## BEGIN Material for the task
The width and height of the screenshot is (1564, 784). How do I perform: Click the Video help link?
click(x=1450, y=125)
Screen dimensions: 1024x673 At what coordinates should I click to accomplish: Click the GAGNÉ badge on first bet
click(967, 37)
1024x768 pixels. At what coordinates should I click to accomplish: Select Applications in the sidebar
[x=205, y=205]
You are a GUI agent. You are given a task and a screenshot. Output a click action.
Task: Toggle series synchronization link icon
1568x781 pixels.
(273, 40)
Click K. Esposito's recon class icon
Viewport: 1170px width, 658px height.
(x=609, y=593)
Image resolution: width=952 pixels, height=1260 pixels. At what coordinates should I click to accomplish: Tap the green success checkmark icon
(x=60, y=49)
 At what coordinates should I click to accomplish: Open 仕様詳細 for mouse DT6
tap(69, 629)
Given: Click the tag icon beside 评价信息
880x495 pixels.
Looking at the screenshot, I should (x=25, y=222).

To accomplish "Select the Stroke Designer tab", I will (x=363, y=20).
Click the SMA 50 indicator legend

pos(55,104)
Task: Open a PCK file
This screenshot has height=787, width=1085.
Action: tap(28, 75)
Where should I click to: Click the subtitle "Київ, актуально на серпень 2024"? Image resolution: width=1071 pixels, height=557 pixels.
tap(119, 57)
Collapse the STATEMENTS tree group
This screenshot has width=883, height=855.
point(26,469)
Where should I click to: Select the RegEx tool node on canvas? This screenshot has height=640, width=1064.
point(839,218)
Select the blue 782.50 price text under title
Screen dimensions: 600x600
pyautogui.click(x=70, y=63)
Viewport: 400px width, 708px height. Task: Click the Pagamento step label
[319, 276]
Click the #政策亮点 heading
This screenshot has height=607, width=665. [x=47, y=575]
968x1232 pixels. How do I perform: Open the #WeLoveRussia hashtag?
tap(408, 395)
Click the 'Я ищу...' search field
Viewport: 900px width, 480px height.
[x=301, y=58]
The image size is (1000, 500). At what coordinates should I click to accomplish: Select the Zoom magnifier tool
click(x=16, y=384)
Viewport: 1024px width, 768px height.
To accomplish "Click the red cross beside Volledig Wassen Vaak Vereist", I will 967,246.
## END Material for the task
◆ Task brief:
Rescale the items starting at the line containing "Viewport: 1024px width, 768px height." and ending at the last item, reproducing only those lines with their requests included. Multiply every coordinate in the answers by 2.25 and round each result to a whole number, with halves rounded up.

◆ Response to this task:
Viewport: 1024px width, 768px height.
To accomplish "Click the red cross beside Volledig Wassen Vaak Vereist", I will 2176,554.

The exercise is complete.